▶ _Passage for review_:

Now I've uncovered something a bit more dastardly in the same field and it's disturbing because I got victimized by it as well, though I've been lucky enough to not incur any damages of any sorts.

It turns out that almost every LED panel out there is nowhere NEAR pulling it's rated power. This presents several problems. The first one is pretty simple - when you advertise a lamp of any sorts to be of a certain wattage, you are promising that plus or minus a small amount, your light is consuming that much power per hour. If you have a 120w LED panel and it is only drawing 60wH, you are NOT getting what is advertised. If an advertised-as-50w panel is drawing 45wH (10% less than advertised) that is an acceptable deviation. If that advertised-as-50w panel is only drawing 25wH (50% less than advertised) that is NOT an acceptable deviation.

The second problem is just as bad, you're not delivering maximum photon flux to the plants, thus you will likely never get your advertised results.

▶ _Activity_: From the passage on LED panel wattage, list every actual power draw the text gives for a panel, along with the advertised wattage of that panel.

Extracted records:
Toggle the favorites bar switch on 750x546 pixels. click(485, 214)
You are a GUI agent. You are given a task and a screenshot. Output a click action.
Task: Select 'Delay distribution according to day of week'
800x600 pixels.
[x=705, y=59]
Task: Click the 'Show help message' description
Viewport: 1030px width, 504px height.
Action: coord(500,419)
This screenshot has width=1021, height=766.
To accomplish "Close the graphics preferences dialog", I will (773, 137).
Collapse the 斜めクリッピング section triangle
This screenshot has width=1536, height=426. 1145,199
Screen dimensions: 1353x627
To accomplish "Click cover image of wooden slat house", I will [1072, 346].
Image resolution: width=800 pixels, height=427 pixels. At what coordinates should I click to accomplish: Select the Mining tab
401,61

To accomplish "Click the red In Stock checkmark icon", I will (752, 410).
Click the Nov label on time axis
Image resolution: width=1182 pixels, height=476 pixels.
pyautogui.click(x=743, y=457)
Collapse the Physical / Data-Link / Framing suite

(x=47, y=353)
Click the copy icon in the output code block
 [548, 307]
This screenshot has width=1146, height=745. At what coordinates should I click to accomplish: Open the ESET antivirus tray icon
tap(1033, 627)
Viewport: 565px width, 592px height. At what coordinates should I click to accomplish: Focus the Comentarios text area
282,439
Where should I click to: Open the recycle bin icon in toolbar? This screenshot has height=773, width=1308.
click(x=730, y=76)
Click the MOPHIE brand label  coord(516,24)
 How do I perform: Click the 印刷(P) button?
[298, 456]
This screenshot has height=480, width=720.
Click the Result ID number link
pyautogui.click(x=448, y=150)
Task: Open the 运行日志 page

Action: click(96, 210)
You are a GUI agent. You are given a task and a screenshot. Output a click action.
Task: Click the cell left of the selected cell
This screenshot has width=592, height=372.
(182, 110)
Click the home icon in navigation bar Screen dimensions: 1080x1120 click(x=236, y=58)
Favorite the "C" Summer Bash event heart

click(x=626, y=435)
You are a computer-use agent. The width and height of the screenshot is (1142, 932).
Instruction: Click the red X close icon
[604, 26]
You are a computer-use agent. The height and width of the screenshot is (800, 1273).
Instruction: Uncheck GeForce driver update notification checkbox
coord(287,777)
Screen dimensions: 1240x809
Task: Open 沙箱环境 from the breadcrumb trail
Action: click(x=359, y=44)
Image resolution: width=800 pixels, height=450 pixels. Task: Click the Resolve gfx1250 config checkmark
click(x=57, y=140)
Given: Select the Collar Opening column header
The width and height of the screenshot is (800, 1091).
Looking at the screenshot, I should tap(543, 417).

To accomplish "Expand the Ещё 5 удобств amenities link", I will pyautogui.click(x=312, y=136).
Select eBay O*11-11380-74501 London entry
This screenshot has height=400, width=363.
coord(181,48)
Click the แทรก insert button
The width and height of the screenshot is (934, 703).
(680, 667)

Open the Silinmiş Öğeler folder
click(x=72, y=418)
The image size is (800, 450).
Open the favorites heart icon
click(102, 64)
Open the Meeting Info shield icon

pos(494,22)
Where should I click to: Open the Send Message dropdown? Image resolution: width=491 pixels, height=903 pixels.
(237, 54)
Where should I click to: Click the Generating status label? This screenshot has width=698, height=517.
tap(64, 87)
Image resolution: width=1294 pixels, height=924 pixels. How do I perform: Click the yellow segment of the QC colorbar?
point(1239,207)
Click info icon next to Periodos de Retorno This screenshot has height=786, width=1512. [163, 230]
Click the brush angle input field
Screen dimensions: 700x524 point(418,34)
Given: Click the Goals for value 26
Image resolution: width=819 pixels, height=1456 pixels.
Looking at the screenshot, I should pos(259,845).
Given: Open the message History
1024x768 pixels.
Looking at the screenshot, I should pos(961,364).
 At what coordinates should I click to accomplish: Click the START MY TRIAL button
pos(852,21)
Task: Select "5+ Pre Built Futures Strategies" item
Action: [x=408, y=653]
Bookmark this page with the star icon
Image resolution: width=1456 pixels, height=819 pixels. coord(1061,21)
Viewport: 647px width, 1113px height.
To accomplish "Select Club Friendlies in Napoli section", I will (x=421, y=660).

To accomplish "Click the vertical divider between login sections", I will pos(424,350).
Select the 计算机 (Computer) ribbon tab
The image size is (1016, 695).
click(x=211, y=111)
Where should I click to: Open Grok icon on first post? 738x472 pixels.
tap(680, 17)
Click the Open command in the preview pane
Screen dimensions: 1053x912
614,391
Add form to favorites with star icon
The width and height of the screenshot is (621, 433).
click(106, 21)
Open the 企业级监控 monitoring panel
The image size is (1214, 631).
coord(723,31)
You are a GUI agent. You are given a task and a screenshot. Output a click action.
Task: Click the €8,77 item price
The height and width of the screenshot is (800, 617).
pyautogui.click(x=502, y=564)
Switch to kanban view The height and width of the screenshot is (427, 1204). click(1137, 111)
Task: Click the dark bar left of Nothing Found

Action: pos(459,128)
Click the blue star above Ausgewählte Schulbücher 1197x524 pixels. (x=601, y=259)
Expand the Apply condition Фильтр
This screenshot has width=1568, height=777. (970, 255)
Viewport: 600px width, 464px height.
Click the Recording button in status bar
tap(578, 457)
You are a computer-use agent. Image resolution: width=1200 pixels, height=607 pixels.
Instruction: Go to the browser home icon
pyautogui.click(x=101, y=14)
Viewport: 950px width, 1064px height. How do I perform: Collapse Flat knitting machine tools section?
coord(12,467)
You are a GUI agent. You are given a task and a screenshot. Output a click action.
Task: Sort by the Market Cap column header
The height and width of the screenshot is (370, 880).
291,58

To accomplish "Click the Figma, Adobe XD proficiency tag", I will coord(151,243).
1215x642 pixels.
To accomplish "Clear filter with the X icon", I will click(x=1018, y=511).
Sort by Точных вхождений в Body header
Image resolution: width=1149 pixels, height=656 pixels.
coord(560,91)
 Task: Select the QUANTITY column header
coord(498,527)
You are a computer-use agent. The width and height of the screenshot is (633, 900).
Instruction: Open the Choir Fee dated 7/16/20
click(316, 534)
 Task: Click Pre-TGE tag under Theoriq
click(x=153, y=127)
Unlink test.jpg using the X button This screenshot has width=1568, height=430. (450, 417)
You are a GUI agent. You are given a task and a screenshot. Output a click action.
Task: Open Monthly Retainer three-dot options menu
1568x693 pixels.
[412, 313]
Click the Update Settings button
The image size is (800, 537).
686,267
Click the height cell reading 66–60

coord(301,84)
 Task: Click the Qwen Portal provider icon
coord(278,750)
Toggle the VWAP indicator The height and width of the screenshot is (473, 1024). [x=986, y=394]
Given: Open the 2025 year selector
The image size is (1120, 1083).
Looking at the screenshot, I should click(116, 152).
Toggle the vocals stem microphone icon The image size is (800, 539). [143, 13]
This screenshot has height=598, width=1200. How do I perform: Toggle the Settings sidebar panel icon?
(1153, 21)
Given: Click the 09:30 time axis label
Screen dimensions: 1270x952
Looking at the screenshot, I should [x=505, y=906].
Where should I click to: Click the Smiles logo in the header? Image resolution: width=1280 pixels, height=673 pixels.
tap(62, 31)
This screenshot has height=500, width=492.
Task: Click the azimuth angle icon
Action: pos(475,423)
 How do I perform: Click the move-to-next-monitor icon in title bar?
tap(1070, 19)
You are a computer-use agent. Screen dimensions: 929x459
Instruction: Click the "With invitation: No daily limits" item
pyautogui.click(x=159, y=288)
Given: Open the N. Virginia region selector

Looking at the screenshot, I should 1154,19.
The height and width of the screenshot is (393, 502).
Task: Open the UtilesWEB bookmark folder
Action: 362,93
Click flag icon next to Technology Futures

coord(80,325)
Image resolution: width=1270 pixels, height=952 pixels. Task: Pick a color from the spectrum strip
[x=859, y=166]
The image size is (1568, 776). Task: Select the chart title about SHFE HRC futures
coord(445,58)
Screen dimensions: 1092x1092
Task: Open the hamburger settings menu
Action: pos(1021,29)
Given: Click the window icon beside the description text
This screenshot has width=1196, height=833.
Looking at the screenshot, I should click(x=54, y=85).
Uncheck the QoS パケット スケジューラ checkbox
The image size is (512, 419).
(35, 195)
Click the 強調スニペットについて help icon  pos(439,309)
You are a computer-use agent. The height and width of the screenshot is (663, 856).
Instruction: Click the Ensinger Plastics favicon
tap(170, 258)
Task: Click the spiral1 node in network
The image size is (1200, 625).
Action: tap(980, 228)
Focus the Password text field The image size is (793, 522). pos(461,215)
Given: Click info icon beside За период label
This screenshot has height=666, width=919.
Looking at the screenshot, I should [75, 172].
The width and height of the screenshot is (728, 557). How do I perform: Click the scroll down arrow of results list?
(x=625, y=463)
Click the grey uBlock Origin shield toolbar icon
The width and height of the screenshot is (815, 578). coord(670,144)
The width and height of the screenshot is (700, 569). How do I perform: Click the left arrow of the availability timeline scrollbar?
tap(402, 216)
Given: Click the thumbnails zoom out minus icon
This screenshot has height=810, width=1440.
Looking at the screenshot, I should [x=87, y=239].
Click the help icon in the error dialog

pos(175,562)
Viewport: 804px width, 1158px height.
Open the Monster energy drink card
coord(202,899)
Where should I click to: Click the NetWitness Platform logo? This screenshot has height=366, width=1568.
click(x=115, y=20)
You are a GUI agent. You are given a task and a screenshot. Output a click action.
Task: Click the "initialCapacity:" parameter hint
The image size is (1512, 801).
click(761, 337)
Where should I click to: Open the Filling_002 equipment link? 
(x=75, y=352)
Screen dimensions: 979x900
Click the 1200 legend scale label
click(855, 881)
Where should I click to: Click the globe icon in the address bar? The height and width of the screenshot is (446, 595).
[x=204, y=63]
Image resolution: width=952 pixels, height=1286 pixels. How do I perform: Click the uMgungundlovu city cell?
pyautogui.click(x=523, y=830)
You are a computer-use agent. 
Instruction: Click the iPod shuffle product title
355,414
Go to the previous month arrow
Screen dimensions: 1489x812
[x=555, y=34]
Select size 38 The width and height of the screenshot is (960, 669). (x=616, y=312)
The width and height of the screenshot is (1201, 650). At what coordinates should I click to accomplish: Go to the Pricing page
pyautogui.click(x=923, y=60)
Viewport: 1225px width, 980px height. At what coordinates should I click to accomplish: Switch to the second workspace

▶ _Exercise solution_:
- 60wH, for a 120w panel
- 45wH, for an advertised-as-50w panel
- 25wH, for an advertised-as-50w panel